The Biotechnology Innovation Organization (BIO) released the largest ever study of clinical development success rates.

The study, conducted in partnership with Amplion and Biomedtracker, recorded and analyzed 9,985 clinical and regulatory phase transitions, across 1,103 companies. Using clinical trial data from the past decade, "Clinical Development Success Rates 2006-2015" compares groups of diseases, drug modalities and other attributes to generate the most comprehensive analysis, to date, of biopharmaceutical R&D success.

"This study provides a wealth of information about drug development success rates across a broad range of indications," said Cartier Esham, PhD, BIO’s Executive Vice President, Emerging Companies.

"The results may be used to pinpoint disease areas and phases of development where the industry has been most successful in recent years, as well as areas presenting challenges along the capital intensive-pathway of drug development."

Key findings from the study include:

Clinical trial programs that used selection biomarkers saw an overall likelihood of approval (LOA) from Phase I of 25.9%, compared to 8.4% when no selection biomarkers were used.
The overall LOA from Phase I for all developmental candidates was 9.6%, and 11.9% for all indications outside of Oncology.
Of the 14 major disease areas studied, Hematology had the highest LOA from Phase I (26.1%) and Oncology had the lowest (5.1%).

====

# HOW TO COMPLETE THIS TASK
Resume the article on BIO's clinical development success rates study, picking up right after its final sentence. You can set the entries aside, as they play no part here.

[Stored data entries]
====

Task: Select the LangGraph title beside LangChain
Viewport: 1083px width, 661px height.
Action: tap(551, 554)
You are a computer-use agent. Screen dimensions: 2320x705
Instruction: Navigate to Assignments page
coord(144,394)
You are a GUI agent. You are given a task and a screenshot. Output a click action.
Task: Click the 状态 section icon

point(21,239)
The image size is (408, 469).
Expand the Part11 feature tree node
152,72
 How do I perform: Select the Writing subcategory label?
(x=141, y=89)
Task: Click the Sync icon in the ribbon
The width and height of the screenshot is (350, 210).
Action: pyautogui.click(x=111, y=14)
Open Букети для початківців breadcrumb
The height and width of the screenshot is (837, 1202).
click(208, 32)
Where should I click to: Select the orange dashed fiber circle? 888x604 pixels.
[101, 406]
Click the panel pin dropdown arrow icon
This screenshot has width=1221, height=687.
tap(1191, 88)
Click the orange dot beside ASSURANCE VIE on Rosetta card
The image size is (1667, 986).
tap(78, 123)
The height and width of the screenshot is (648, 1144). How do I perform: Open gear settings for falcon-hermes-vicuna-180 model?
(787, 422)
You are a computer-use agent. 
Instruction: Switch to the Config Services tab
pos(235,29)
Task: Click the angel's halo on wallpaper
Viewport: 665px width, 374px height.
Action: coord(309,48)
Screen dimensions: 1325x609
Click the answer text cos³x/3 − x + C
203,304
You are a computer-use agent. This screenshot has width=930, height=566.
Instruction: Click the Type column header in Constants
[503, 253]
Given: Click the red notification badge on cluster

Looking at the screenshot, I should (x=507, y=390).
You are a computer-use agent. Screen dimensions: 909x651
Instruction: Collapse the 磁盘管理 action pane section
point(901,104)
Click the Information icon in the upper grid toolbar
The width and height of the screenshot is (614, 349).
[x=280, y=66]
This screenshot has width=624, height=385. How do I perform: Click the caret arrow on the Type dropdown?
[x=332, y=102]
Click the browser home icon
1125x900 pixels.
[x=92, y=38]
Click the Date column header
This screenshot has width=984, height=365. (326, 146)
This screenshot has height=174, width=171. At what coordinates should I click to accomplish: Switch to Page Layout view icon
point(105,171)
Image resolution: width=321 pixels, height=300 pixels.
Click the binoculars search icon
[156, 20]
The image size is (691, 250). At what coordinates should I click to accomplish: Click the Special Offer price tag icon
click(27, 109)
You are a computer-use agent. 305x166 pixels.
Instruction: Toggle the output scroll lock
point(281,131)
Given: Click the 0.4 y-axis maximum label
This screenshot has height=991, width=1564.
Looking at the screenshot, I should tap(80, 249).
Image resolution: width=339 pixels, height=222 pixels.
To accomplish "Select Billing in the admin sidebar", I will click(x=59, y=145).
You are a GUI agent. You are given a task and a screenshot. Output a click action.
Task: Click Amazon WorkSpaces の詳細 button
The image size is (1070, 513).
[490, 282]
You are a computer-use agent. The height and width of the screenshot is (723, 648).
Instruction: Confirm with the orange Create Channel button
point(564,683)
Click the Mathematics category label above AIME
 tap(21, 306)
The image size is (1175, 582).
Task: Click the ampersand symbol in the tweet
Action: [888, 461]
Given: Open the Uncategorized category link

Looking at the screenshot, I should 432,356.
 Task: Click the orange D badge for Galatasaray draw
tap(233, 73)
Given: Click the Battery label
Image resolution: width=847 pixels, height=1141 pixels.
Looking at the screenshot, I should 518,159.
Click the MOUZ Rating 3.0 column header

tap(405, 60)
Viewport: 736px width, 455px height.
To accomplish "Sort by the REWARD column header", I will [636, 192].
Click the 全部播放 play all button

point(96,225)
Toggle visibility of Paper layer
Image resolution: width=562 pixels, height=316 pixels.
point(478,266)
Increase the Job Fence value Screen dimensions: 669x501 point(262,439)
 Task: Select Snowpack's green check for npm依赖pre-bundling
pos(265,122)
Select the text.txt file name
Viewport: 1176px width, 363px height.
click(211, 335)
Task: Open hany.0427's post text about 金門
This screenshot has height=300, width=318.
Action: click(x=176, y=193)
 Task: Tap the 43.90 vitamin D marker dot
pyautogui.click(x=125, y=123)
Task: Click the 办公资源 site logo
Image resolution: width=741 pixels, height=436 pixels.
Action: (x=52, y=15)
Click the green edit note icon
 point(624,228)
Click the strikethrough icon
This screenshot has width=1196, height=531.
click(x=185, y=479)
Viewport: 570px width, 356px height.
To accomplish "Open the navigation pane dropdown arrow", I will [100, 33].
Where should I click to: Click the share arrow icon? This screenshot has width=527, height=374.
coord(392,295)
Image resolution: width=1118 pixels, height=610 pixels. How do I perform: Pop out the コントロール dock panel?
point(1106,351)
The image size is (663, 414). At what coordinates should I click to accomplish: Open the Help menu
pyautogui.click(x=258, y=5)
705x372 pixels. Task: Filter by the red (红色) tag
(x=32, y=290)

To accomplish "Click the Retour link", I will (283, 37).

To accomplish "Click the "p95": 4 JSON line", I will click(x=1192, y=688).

====

# TASK RESULT
Oncology drugs were approved the fastest of all 14 disease areas.
Rare disease programs had higher success rates at each phase of development vs. the overall dataset.
Chronic diseases with high populations had lower LOA from Phase I vs. the overall dataset.

The study relied upon years of clinical program monitoring and data entry by Informa’s Biomedtracker service. BIO has long partnered with Biomedtracker to calculate success rates based on this data. More recently, BIO and Biomedtracker partnered with Amplion, the inventors of BiomarkerBase, to analyze the effects of biomarkers in clinical trial success.

"Combining Amplion’s biomarker database with Biomedtracker’s clinical transition records we were able to, for the first time, quantify the benefit of using selection biomarkers in drug development," said study author David Thomas, CFA, BIO’s Senior Director of Industry Research.

"In combination with the rare disease section of the report, these results appear to be revealing the overall strength in targeting well-defined, homogenous patient populations."